While renewed items can be found in lists and arrays, sets cannot. every data should be unique, like passwords, usernames, nicknames…
Frozen Sets
There is almost no difference between the set data structure and the only difference is that no value (data) can be changed.
frozen = frozenset({"x" , "y" , "z"})
frozen.add("k")
Output: Erorr
Using Multiplesets With Counter
The counter class in the Collections library allows us to combine more than one set. if you have more than one set but some have the same values it will not add the same values to the new set instead, it shows how much the key is used by increasing the value.
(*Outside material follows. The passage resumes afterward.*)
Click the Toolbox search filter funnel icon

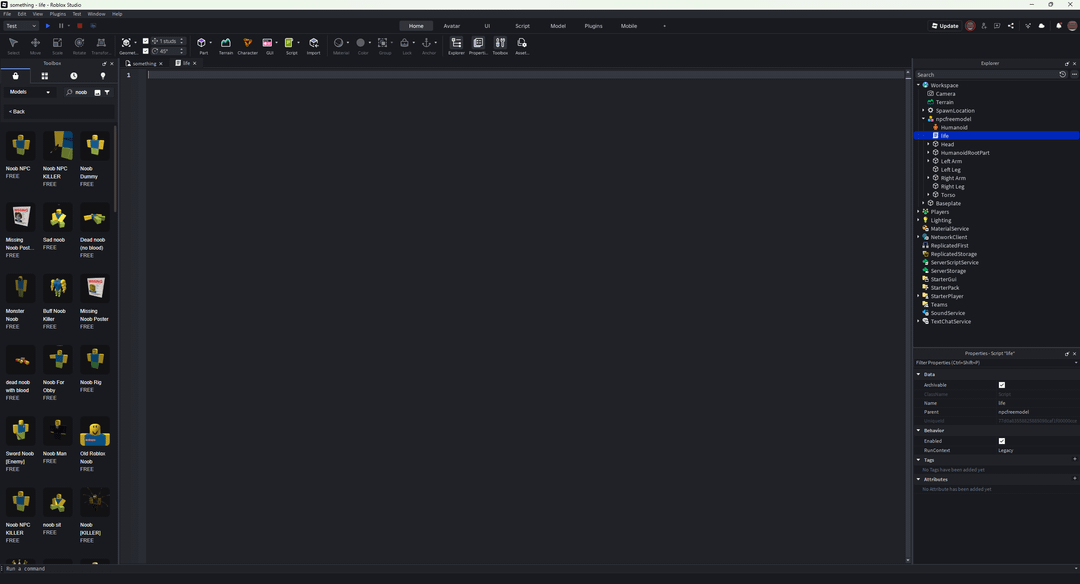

from collections import Counter
merge = Counter()
fruits = {"apple" , "banana" , "orange"}
merge.update(fruits)
print(merge)
fruits1 = {"apple" , "banana" , "watermelon"}
merge.update(fruits1)
print(merge)
{'orange': 1, 'apple': 1, 'banana': 1})
{'apple': 2, 'banana': 2, 'orange': 1, 'watermelon': 1})
Although it carries each value separately in the set, it only stores the main key in length, you can briefly view it with the code below.
# Unique Value
len(merge)
# Total Elements
sum(merge.values())
Output: 4
Output: 6
Stacks (LIFOs) in Python
A stack is a collection of items that fast in/out semantics (LIFO) for insert and delete are supported.
Unlike Arrays and lists, you can’t do random access, you need to use functions for insertion and deletion.
Using Lists For Stacks
You can add the data to the end with append and remove it from the LIFO queue with the help of pop, but let’s not say that the performance is very bad as the list grows.
stack = []
stack.append(1)
stack.append(2)
stack.append(3)
print(stack)
stack.pop()
stack.pop()
print(stack)
Output: [1,2,3]
Output: [1]
Let’s examine it step by step, every time you use append, it is appended in the last index, and every time the pow function runs, it deletes in the last index.
Using Deque For Stack
The difference of deque from the list also supports adding and removing elements at the beginning of the array in fixed time.
Therefore, it works more efficiently and faster than a list. It also supports random access.
You may lose performance if you try to delete the data in between with the deque, the main reason is that all the elements up to the two ends move to make room or fill the gap.
from collections import deque
stack = deque()
stack.append("a")
stack.append("b")
stack.append("c")
print(stack)
print(stack.pop())
print(stack.pop())
print(stack)
Output: deque(['a', 'b', 'c'])
Output: deque(['a'])
Queues (FIFO’s) in Python
The logic on the stack is slightly different here, where first-in, first-out (FIFO) is applied, while in the stack, first-in, last-out is applied.
We can use the list and deque data structures that we use in the stack here also use the Queue class in the queue.
queue = []
queue.append("x")
queue.append("y")
queue.append("z")
print(queue)
queue.pop(0)
queue.pop(0)
print(queue)
Output: ['x', 'y', 'z']
Output: ['z']
Using Deque For Queue
Everything in the stack is valid, the only difference is that we use popleft instead of the pop function, for use first-in-first-out logic.
from collections import deque
queue = deque()
queue.append("x")
queue.append("y")
queue.append("z")
print(queue)
queue.popleft()
queue.popleft()
print(queue)
Output: deque(['x', 'y', 'z'])
Output: deque(['z'])
Using Queue Class
A queue is a structure by which we can determine how much data a queue can hold and store. It is mostly used to implement a queue.
You can create an infinite queue by setting the max size parameter to 0 and this conforms to the FIFO rule.
from queue import Queue
queue = Queue(maxsize = 0)
# Adding element
queue.put(10)
queue.put(20)
queue.put(30)
print(queue.queue)
# Removing element
queue.get()
queue.get()
print(queue.queue)
Output: deque([10, 20, 30])
Output: deque([30])
Thanks For Reading and Happy Coding!